MATERIAL TO PROCESS
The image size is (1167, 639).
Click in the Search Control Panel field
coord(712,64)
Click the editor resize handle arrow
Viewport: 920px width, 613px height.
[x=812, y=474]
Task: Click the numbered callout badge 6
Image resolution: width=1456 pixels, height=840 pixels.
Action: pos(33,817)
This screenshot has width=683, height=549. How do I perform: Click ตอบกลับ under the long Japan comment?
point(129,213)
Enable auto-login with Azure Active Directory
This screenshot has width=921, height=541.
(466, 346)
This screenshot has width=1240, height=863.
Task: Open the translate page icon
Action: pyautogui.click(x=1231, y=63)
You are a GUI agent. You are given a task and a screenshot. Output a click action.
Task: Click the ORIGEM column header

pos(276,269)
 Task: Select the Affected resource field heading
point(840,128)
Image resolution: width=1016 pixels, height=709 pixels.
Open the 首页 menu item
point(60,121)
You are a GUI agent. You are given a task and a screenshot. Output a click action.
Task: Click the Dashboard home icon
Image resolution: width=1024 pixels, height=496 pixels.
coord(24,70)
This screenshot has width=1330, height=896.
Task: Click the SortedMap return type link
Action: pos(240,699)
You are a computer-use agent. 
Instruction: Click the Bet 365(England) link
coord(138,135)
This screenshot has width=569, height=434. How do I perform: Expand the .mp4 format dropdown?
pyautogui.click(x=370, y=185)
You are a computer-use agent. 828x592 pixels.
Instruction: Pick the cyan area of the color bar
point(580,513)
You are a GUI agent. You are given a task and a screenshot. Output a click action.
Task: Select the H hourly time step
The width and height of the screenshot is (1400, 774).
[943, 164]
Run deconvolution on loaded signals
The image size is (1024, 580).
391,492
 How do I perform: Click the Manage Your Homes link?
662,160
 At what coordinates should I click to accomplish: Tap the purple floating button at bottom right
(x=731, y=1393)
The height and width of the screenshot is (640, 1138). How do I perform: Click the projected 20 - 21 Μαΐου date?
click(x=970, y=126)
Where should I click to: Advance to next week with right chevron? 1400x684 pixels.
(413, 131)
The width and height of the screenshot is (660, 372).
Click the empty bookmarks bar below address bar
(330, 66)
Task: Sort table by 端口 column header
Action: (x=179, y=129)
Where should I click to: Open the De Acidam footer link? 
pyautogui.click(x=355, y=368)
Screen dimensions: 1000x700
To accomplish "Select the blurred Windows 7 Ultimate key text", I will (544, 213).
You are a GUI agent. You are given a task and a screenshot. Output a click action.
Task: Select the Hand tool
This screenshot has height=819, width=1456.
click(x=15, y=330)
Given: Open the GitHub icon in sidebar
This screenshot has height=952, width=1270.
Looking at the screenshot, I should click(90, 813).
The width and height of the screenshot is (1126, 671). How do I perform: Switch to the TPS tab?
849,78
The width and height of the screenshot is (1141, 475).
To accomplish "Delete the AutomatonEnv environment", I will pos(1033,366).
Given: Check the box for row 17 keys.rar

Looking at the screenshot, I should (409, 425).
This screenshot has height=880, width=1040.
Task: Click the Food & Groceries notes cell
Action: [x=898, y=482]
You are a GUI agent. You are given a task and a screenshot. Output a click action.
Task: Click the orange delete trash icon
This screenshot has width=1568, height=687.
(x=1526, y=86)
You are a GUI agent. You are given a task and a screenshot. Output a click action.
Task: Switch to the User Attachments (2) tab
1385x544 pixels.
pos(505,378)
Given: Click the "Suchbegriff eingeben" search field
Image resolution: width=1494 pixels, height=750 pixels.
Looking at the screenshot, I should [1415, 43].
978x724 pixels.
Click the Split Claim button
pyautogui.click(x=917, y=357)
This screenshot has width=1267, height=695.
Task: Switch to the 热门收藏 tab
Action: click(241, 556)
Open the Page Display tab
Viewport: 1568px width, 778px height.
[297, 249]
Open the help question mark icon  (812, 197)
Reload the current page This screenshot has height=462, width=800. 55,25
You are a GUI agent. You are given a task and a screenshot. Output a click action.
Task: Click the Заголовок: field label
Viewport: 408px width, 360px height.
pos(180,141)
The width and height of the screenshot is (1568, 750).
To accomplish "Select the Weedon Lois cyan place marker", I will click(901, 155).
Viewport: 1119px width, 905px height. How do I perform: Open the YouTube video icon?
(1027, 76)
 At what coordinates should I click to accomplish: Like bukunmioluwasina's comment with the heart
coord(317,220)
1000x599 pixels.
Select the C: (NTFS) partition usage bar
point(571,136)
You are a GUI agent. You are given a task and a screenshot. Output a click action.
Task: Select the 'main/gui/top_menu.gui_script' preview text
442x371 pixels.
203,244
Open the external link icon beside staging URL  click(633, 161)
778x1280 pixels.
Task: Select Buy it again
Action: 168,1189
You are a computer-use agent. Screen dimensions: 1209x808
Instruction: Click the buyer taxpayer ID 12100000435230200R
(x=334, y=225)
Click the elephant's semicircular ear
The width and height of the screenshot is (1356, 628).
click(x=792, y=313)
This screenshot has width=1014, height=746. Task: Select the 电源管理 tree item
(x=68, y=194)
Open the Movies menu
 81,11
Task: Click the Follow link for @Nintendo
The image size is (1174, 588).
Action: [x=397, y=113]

YOUR OBJECTIVE
Whenever a line holds "dimensions", it counts; state the total for the records and add nothing.

TASK OUTPUT
2